### [Task details]
Wherever an image appears in the entries, drop it and reproduce everything else exactly.

### [Source information]
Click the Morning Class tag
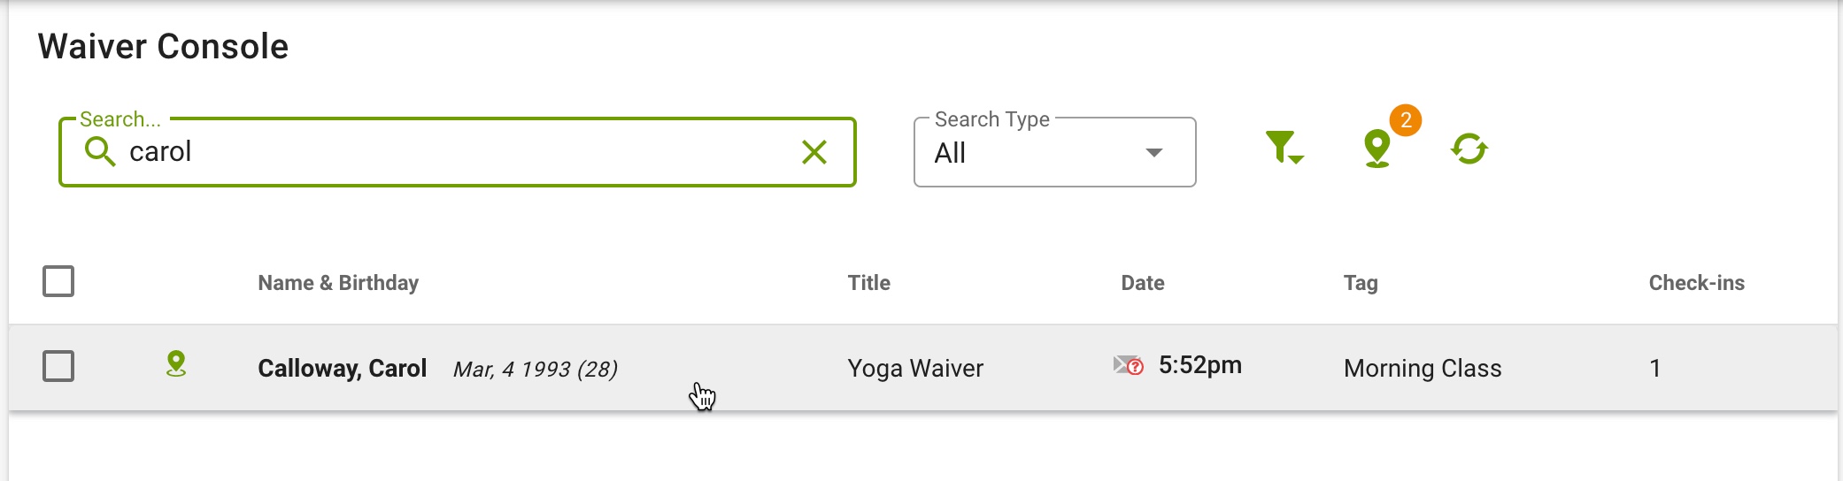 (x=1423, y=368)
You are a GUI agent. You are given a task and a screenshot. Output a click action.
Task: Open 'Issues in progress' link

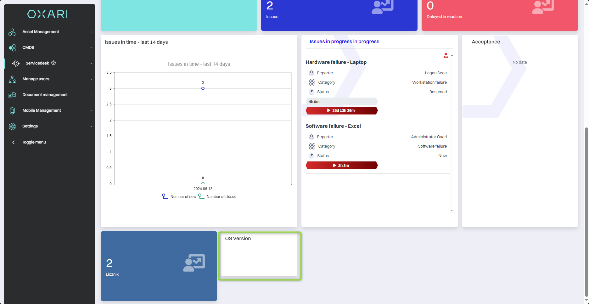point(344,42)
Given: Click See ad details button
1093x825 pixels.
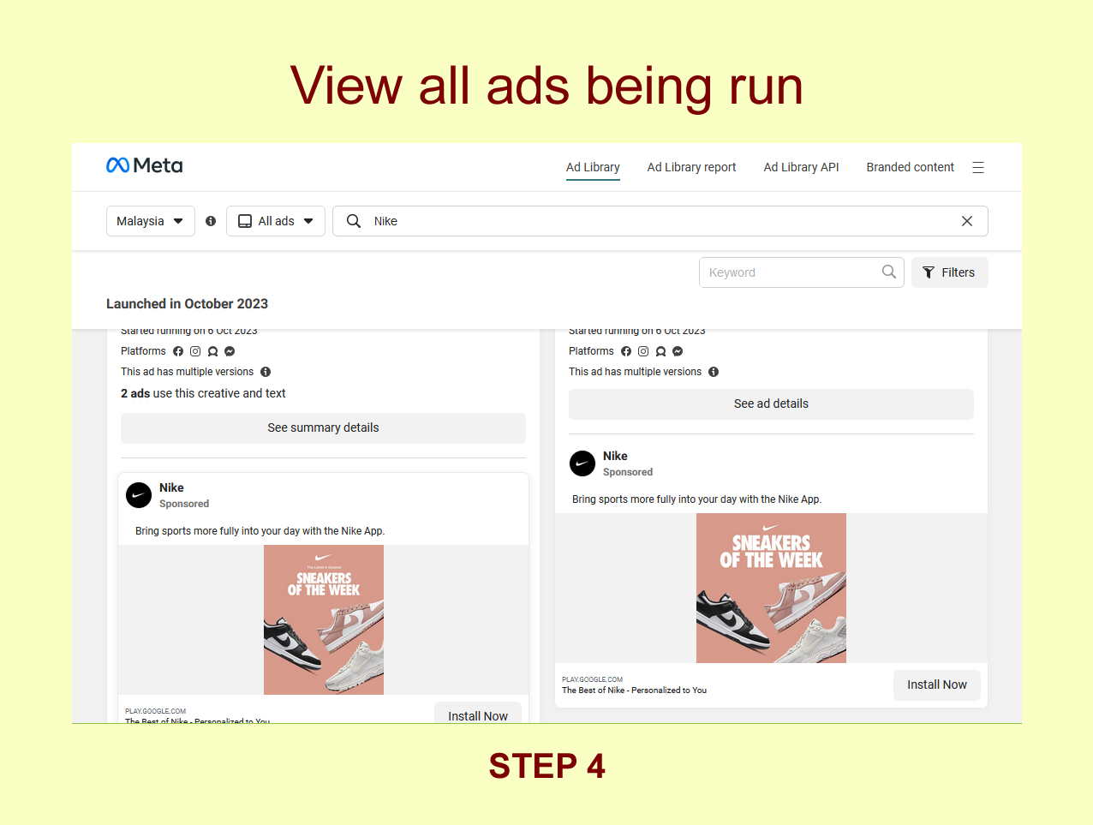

### [Output for this task]
Click the Morning Class tag
 (x=1423, y=368)
You are a GUI agent. You are given a task and a screenshot. Output a click action.
Task: Open 'Issues in progress' link

point(344,42)
Given: Click See ad details button
1093x825 pixels.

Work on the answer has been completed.